Not what I expected when I clicked on the title, but this was a good read anyway. Thanks for the article.

Hopefully we’ll start seeing some protection for teenage arms eventually getting implemented. It took a while for concussion protocols to trickle their way down into high school football after the NFL and college sports started using them, but the awareness is slowly rising. Blowing out arms is a bit different since it’s not life threatening, it just is harmful toward their careers.

Mike T.
Guest
Mike T.

we can’t be that far away from biotechnology coming up with synthetic ligaments actually designed for pitching

someone is doing this I am sure

Thank you for the read

Chris O'Leary
Guest

Jeff Passan “The Arm” notwithstanding, we actually know quite a bit about what’s happening and why.

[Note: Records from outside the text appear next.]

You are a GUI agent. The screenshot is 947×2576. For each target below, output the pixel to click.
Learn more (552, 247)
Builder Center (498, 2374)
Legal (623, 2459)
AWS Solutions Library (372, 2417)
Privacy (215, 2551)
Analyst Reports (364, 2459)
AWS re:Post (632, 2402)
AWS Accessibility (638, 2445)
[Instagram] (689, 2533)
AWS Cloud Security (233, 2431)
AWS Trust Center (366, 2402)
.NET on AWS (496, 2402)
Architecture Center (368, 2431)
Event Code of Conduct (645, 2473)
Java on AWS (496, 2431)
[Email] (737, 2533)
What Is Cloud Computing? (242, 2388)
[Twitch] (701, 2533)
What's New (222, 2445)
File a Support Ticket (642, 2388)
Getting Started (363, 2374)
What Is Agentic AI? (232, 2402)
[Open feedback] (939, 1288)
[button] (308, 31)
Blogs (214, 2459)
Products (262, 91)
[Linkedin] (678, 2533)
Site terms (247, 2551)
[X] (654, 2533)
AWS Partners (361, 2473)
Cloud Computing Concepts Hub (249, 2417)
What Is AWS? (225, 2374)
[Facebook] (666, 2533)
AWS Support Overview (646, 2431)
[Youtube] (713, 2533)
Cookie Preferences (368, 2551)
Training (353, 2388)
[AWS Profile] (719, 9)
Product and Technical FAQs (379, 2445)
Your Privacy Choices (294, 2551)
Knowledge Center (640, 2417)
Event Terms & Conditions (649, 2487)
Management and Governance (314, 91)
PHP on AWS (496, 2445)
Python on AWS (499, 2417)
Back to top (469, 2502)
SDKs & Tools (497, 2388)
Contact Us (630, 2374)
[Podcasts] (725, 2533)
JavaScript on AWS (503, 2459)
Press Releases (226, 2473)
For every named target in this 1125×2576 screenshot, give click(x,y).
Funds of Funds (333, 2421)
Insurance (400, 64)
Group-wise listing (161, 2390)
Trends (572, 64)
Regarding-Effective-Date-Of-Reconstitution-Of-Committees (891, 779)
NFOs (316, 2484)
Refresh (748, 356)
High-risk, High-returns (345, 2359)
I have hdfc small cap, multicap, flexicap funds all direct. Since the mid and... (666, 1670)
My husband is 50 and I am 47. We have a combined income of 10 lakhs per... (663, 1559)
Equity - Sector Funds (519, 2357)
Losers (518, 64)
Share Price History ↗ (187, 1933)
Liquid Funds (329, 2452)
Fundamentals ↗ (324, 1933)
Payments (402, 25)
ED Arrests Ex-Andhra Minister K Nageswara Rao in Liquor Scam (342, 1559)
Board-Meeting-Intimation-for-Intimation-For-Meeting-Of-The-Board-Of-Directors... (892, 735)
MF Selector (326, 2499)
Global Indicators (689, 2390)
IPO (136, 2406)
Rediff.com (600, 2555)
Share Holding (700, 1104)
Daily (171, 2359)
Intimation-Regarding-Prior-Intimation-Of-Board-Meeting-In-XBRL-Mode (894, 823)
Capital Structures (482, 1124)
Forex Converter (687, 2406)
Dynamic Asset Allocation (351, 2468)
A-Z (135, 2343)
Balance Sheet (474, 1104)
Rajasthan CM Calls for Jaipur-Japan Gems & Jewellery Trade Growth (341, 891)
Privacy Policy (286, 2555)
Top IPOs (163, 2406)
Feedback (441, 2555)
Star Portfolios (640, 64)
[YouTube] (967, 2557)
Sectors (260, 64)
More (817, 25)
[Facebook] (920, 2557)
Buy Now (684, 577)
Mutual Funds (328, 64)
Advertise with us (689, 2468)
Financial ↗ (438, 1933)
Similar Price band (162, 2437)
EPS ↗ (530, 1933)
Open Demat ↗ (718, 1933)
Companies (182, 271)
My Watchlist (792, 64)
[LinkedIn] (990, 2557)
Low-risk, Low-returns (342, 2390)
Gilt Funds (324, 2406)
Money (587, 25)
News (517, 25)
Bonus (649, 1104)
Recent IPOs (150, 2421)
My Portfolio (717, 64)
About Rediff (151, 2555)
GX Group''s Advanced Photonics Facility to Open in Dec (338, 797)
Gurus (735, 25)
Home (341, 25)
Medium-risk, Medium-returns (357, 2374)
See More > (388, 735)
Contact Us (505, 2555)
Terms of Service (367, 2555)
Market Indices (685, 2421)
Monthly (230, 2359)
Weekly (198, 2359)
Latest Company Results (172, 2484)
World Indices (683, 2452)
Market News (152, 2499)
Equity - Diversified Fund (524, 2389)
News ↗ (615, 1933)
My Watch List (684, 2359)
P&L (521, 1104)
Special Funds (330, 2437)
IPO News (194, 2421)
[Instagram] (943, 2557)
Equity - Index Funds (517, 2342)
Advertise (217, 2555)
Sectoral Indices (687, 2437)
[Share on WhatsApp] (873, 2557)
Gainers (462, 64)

http://clients.chrisoleary.com/Pitching/The-Epidemic

The problem is that people like Passan are ignoring the science that already exists.

http://clients.chrisoleary.com/Pitching/The-Epidemic/Science-Behind-The-Epidemic

Liam
Guest
Liam

This is why arm injuries are more prevalent than ever. Pitch counts and the like end careers because pitchers aren’t training their bodies to handle the greater physical strength that they posses now.

It doesn’t make sense that as innings limits and pitch counts and everything else being put into the pitching game now are on the rise that every year there are more and more injuries and surgeries happening to these pitchers.